Ce soir-là, j’ai dû partir de la chambre. Les voisins m’ont proposé un bout de sol chez eux. C’est comme ça que j’ai rencontré Art bobchik. En passant la porte de sa chambre, je me suis retrouvé dans un espace enduit de plaids, il ma montré des dizaines de casquettes bleus et de la peinture. « Fais ce que tu veux si tu veux », m’a-t-il dit. Un certain Vova passait constamment, il s’asseyait pour bosser sur l’ordi. Il y a beaucoup de projets pour ce lieux, je n’ai pas tout compris mais il veut en faire un espace écologique. Il considère que tout est possible dans ce lieu. Par terre, une peinture architecturale faite par ArtBobchik représentait un des étages de ce corpus d’après leurs projets.

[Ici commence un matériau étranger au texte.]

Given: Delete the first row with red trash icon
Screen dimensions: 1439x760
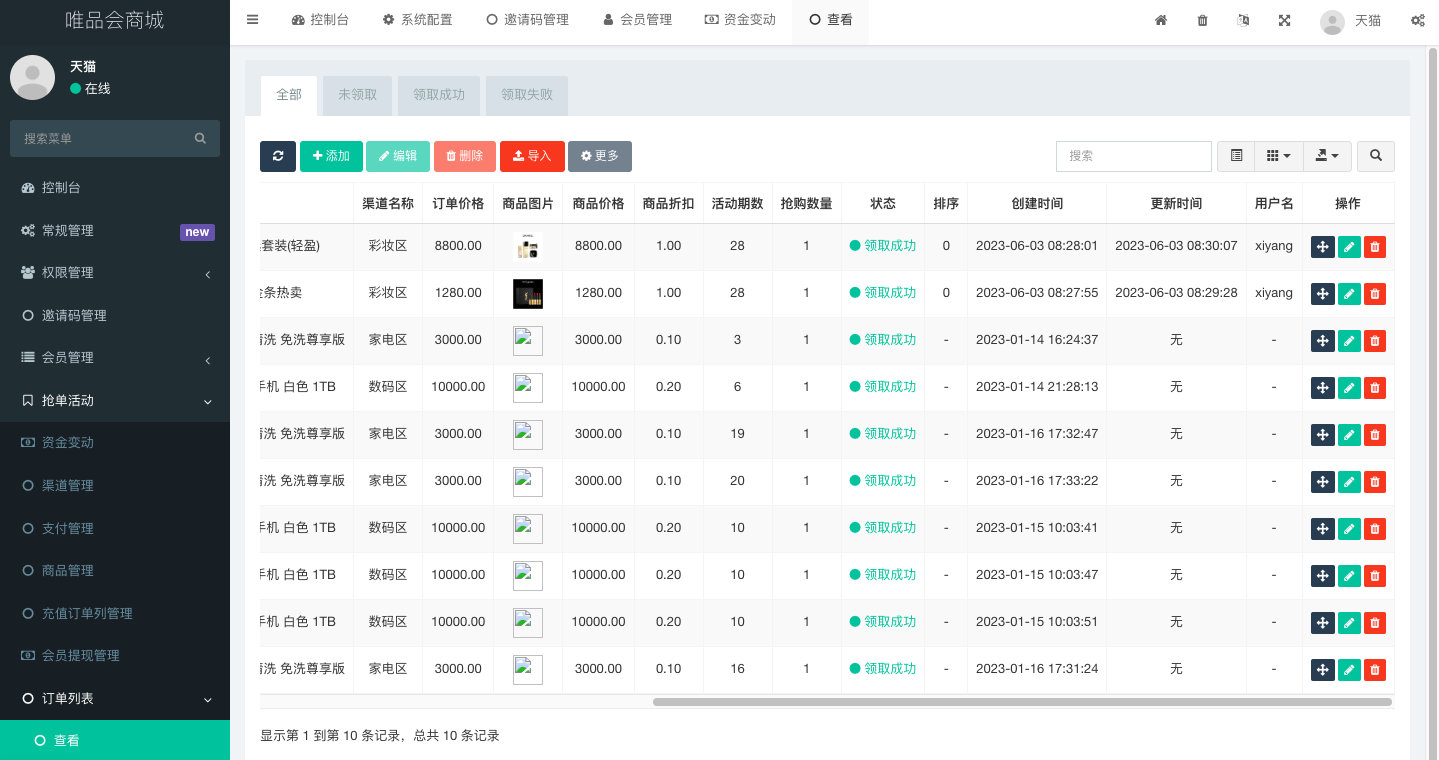Looking at the screenshot, I should tap(1375, 247).
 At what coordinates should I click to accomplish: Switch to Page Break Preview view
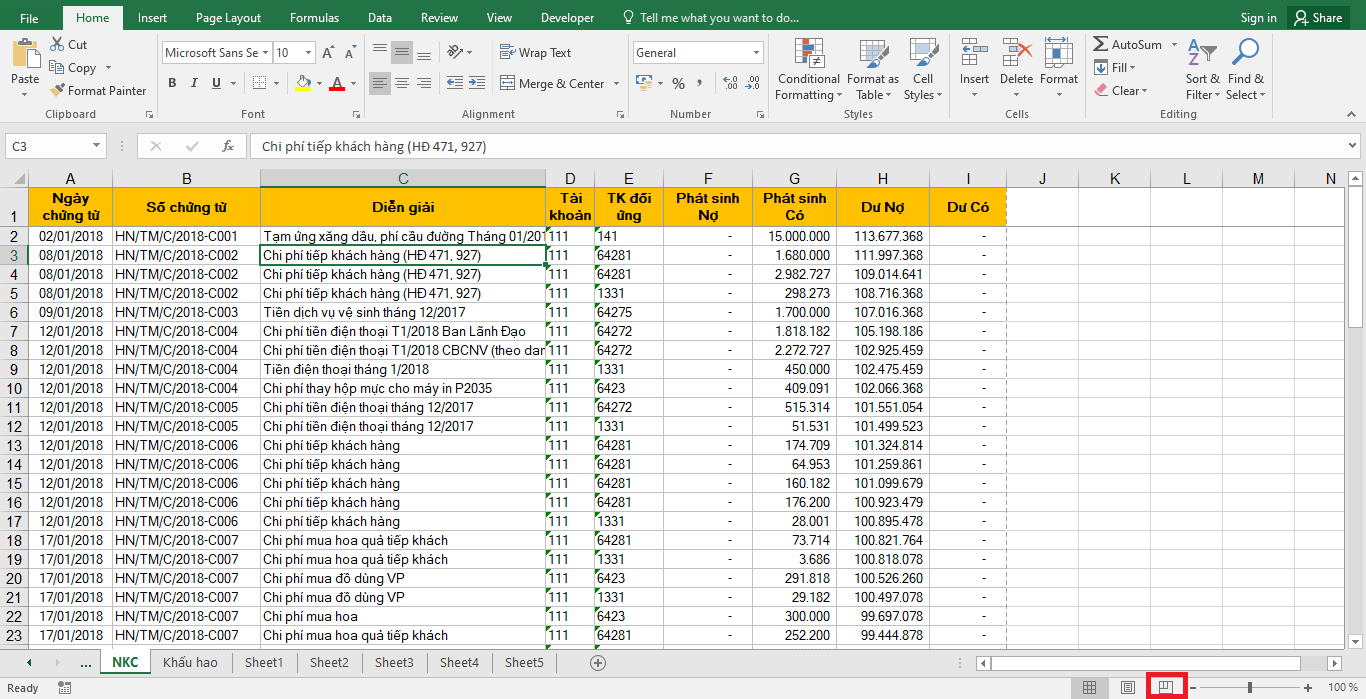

Ils m’ont montré une autre facette de cet espace, celui d’un lieu à mille opportunités et surtout celui de la liberté totale. La seule façon d’y accéder c’est de venir poser ses pieds ici. Certains ont des projets pour ce lieux, d’autres attendent avec impatience de partir. Certains subissent et n’acceptent pas la situation, d’autres aménagent les quelques mètres carrés de sorte à ce qu’ils soient agréables à y vivre. Pour certains ce lieu est un choix, pour d’autres la seule option.